(Beginning of Study text)

A crucial emotion, important in several mental disorders, is fear. The neural circuitry of fear is well understood because fear can be reliably elicited in animal models, and because its effects can readily be measured.
Information about threatening stimuli is transmitted from the thalamus and cerebral cortex to the amygdala where it is processed; neurons carrying fear-related information then project to diverse downstream sites in the brain responsible for adaptive responses.
Anxiety, a state characterized by arousal, vigilance, physiologic preparedness, and, in humans, negative subjective states, may share some critical circuits with fear.
Because of the evolutionary conservation of key neural circuits, animal research on fear has relevance to humans. Several anxiety disorders may involve abnormal regulation of amygdala-based fear circuitry.
Mood disorders are divided into unipolar disorders, which are characterized by depression only, and bipolar disorder, which is diagnosed if the person has ever had an episode of mania.

(End of Study text)

Exercise directions: Continue the passage on fear, anxiety and mood disorders, starting after its last sentence.

(Beginning of Supplied information)

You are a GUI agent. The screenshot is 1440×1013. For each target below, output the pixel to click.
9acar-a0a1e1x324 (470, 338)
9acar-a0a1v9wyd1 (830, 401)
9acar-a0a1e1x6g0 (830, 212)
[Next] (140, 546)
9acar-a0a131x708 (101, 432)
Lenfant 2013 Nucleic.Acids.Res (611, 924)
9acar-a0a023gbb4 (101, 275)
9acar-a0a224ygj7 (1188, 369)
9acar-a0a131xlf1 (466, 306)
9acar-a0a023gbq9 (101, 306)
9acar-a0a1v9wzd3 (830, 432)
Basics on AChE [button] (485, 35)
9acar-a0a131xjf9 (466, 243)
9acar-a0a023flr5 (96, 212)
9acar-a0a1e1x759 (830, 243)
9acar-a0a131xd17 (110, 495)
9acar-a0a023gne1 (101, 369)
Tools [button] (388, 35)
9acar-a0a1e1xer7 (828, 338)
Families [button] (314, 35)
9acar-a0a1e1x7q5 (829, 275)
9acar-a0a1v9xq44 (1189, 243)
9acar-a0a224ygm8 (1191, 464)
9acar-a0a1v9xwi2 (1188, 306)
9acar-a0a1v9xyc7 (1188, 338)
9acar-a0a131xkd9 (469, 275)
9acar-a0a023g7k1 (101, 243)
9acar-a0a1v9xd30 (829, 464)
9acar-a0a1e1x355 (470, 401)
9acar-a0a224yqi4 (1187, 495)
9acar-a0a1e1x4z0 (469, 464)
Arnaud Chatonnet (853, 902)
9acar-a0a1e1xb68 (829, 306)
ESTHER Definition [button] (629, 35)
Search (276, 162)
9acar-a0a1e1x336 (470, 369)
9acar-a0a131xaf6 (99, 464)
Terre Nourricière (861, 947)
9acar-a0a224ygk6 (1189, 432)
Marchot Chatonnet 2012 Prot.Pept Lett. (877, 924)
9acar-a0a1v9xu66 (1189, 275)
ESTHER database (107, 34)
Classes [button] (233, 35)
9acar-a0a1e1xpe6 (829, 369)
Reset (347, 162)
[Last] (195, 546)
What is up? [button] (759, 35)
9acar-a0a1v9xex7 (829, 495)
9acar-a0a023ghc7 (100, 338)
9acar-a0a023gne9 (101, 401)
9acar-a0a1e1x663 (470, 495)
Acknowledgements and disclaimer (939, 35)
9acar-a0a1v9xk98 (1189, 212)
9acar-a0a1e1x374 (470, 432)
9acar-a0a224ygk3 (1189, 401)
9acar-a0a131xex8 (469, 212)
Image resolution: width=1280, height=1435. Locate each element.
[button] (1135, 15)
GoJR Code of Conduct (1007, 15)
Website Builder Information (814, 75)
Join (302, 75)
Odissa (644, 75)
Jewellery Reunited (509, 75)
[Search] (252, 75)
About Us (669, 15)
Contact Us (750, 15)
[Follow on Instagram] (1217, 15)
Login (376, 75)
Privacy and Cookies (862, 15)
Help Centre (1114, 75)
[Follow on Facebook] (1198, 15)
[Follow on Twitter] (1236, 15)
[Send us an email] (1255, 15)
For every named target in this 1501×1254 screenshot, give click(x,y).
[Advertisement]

(End of Supplied information)

Task response:
Mood disorders are influenced by both genes and environment, with genes playing a greater role in bipolar than in unipolar disorders.
Animal models to study mood regulation and mood disorders are far from perfect. However, in concert with human experiments involving functional neuroimaging, studies of postmortem brain tissue, and clinical trials of deep brain stimulation, a picture of mood-regulating circuits is emerging.
A subset of individuals with major depression exhibit excessive activation of the hypothalamic–pituitary–adrenal axis; thus, certain cases of depression share some physiologic mechanisms with chronic stress.
Most of the effective pharmacologic treatments for depression act on protein targets within monoamine synapses, generally enhancing neurotransmission by norepinephrine, serotonin, or both. A similar role for dopamine is postulated but unproven.
Although the initial molecular targets of antidepressants are well characterized, the actual mechanism of action is not understood. The several-week latency of onset of therapeutic effects suggests that slowly developing adaptive responses to initial enhancement of monoamine neurotransmission are required for efficacy.
Current research aimed at developing more effective antidepressants with novel mechanisms of action is focused on several forebrain regions and the actions of numerous neurotransmitter systems, neurotrophic factors, cytokines, intracellular signaling pathways, and transcriptional regulatory mechanisms.
The discovery of ketamine, an NMDA glutamate receptor antagonist, as a rapidly acting antidepressant has opened up new avenues in depression and antidepressant research.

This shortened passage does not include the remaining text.